● Task goal: Rewrite the review of Elie's book from "The chronological mosaic" down to "I doubt it.", putting "tedious" in place of "tiresome".

● Study text:
In some ways, the strength of Elie’s procedure is also its weakness.
The chronological mosaic he builds is sometimes revealing,
sometimes a bit tiresome and
forced. Is it really significant that
O’Connor went off to Yaddo in Saratoga Springs the same week that
Percy bought a house in Covington, Louisiana? I doubt it.
Still, by the end of
the book, Elie’s balancing of the details of four lives
has the cumulative
effect of connecting the writers in new and engaging ways. We
learn that these like-minded writers were aware of each other’s
work and in some cases were influenced by it.
Percy found himself indebted to O’Connor’s sense of character and
her colorful language. When he won the National Book Award in
1962 she telegraphed him, “I’m glad we lost the [Civil] War and
you won the National Book Award. I didn’t think the judges would
have that much sense but they surprised me.” Anyone familiar with
Percy’s novels or essays can imagine how he would have savored
O’Connor’s tart judgment
that
the moral sense has been bred out of certain sections of the
population, like the wings have been bred off of certain chickens
to produce more white meat on them. This is a generation of
wingless chickens, which I suppose is what Nietzsche meant when he
said God was dead.
As Elie observes, O’Connor spoke in the “common
language of the South: familiar, colloquial, allusive of a shared
history, suspicious of outsiders.”
The religious vision of the four writers that Elie discusses
seems even clearer today than when first broached.
At the beginning of her career,
Flannery O’Connor, the most original of Elie’s writers, struggled
with the question of how to integrate her religious passion and
her fiction. Should her characters be virtuous? Should
their stories have only happy endings? She learned from
the
philosopher Jacques Maritain that a religious writer can choose any
subject. What matters to the religious
artist
is not subject matter per se but the technical and artistic demands
of his craft.
O’Connor came to understand that she could be true to her
religious convictions and
still write about country people and freaks.
Merton, Day, O’Connor, and Percy were religious artists in the
sense that faith influenced their vision—not that they wrote
only about religious subjects. Merton did write about his life in
the monastery
and the search for contemplation with a deprecatory
style that engaged the reader in his search. And Day always
described her advocacy for the poor—sit-ins, marches,
fasting—as a way of serving God and the people He loved, the poor.
O’Connor saw herself as a regional writer called “to observe our
fierce and fading manners in the light of an ultimate concern.”
She died of lupus at the age of thirty-nine having offered a disbelieving
society the vision she cultivated, an “enlarged view of the human
scene.”
Percy lived through the change of the old-time religion. “The
churchgoer was giving way to the moviegoer, and in years to come
the churchgoer and the moviegoer, though related, would be
strangers to each other.” Believers can no longer float along
buoyed up by a friendly culture but must deal with hostility,
misunderstanding, and solitude. There is no Christendom any more.
All believers are wayfarers now, seekers, looking for signs and
rumors of angels.
Elie’s erudition, literary analyses, and extensive notes give
this “American pilgrimage” a power to evoke the cultural climate
of the 1960s. He finds less to criticize than I would in Merton
and Day’s enthusiasm for the Catholic peace movement—a movement,
alas, that seems to be gaining favor among Church leaders. Readers
of
The Life You Save May Be Your Own
will experience four sophisticated writers who demonstrate that
in the midst of a hostile culture and slouching beasts still
advancing toward Bethlehem it is possible to identify the path
that leads to fulfillment and to faith.

● Given information:
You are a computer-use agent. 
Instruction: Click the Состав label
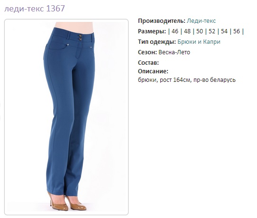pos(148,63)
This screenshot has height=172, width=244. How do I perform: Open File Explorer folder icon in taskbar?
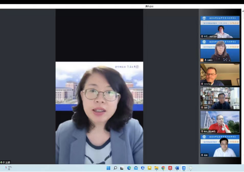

● Task result:
The chronological mosaic he builds is sometimes revealing,
sometimes a bit tedious and
forced. Is it really significant that
O’Connor went off to Yaddo in Saratoga Springs the same week that
Percy bought a house in Covington, Louisiana? I doubt it.